## Excerpt
● ● ●
# Wile E's first trial!!



## bob_barker (Dec 31, 2013)

So I entered Wile E in his first trial, May 1st. 
I'm so nervous but so excited! I'm not expecting anything out of it other than having a blast and getting him out and exposed! 

It occurred to me last week that he's never been created outside the house , so here he is working on being crated around everyone else at practice last night. 

Wish us luck!!


----------



## Momto2GSDs (Mar 22, 2012)

Ahhhhh!

May 1st is when "The Agility Bug" will bite! LOL :laugh:

Try and go to one or two other agility clubs (since you have time) to practice doing agility in new places! Equipment is different in different venues. You may be able to rent their ring!

BEST of luck!
Moms


----------



## bob_barker (Dec 31, 2013)

Momto2GSDs said:


> Ahhhhh!
> 
> May 1st is when "The Agility Bug" will bite! LOL :laugh:
> 
> ...



I'm hoping to get into horse arena before hand to get him going over the proper height jumps. 
And want to get there early to let him relax because he can be a little stressy in new places. 

So nervous! I hope I don't screw it up lol ?


----------



## Momto2GSDs (Mar 22, 2012)

Do you mean the DAY of the trial?

I don't know what the rules are in Canada, but here, the dog cannot enter the ring until it is their turn to compete.
● ● ●
[Entries for locating text and elements]
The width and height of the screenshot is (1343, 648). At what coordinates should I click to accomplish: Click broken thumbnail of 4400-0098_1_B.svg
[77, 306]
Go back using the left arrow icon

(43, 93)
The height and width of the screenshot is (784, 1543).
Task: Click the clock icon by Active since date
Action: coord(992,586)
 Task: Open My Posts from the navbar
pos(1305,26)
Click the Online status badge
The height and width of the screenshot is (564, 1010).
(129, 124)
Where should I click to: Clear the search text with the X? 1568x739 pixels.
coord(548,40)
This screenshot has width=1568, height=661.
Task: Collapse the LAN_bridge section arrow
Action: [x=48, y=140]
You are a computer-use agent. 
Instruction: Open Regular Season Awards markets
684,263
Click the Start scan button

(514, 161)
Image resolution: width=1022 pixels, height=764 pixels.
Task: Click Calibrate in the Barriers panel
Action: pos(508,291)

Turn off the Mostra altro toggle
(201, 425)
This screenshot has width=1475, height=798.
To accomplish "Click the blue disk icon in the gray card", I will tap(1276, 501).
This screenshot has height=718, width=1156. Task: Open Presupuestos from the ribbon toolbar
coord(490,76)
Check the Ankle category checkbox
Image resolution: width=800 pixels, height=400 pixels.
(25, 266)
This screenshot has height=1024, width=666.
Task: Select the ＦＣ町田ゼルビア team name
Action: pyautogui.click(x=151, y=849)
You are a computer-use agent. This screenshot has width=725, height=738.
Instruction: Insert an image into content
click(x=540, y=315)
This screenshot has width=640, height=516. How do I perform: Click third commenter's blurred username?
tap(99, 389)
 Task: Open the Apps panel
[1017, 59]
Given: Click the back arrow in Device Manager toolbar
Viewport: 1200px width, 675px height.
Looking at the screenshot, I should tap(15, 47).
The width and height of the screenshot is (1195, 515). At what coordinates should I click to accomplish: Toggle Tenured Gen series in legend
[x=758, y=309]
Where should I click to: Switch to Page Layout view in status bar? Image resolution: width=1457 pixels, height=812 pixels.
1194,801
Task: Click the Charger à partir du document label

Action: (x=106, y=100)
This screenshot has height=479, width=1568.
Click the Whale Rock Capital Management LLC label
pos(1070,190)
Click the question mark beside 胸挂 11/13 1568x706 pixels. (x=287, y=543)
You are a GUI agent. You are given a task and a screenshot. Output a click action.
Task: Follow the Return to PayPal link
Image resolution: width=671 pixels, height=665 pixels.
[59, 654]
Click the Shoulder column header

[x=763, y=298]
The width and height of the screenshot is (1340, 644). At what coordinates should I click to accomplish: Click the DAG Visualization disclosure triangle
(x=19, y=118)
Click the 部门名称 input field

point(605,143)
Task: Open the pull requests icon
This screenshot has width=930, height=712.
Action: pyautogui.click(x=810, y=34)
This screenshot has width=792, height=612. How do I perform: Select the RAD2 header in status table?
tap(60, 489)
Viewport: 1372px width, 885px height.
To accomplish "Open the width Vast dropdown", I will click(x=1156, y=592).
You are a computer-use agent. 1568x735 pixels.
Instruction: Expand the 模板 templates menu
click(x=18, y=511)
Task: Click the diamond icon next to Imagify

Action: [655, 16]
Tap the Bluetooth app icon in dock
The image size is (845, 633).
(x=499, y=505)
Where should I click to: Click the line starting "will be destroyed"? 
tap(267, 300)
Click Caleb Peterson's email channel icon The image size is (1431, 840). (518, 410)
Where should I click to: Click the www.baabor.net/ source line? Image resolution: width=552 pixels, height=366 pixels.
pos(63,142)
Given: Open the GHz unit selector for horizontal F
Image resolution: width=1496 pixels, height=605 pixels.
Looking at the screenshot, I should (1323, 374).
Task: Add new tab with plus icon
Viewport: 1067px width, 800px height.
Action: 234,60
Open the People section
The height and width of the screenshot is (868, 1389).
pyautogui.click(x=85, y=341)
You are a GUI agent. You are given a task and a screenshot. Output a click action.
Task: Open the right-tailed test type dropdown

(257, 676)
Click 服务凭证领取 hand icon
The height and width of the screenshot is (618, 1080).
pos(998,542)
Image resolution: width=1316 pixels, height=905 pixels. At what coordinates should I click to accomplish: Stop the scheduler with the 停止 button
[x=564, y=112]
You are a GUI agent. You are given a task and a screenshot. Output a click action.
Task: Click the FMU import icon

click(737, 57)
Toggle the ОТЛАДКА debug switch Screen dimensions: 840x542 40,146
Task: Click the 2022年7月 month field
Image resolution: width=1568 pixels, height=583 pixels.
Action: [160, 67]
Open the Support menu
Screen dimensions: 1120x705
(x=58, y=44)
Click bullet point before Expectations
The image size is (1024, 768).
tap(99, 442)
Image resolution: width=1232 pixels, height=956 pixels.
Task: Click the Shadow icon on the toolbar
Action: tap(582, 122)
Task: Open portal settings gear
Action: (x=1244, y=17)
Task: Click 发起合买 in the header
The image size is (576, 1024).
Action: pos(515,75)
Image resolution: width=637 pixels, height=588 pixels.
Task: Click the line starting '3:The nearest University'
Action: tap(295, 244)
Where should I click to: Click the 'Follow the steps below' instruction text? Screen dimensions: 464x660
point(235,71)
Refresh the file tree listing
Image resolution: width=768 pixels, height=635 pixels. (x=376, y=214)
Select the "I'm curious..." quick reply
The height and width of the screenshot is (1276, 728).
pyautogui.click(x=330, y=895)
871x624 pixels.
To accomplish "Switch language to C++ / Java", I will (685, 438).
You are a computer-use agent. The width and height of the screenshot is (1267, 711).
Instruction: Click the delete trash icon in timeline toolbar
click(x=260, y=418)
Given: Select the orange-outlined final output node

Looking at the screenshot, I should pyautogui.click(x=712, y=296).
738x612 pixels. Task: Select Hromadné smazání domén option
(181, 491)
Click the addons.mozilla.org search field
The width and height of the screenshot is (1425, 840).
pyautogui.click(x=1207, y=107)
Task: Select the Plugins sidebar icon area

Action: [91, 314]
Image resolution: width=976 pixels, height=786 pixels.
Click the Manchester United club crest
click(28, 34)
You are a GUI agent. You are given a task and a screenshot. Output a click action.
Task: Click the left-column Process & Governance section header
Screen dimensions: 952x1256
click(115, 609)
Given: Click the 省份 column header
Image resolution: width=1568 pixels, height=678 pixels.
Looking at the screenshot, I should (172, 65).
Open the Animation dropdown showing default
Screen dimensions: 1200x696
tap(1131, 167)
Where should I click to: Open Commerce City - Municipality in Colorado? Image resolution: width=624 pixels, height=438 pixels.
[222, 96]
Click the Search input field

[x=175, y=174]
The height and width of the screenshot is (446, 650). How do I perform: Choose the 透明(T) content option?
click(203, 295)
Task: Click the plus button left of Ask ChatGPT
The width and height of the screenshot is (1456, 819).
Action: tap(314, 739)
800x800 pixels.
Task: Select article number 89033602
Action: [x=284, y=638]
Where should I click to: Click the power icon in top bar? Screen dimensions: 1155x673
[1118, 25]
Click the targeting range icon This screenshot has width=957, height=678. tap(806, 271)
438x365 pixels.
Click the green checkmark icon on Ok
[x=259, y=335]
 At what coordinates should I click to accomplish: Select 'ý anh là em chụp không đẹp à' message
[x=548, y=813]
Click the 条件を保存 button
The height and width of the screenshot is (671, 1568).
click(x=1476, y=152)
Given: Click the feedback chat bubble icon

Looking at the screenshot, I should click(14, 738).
● ● ●
## Job
Answer these questions about the thread on Wile E's first trial:
1. On what date is Wile E entered in his first trial?
2. Where does bob_barker hope to go beforehand so Wile E can work over jumps of the proper height?
3. Under the rules Momto2GSDs describes, when may a dog enter the ring?
The listing is not needed for any of this.

## Problem solution
1. May 1st.
2. A horse arena.
3. Only when it is the dog's turn to compete.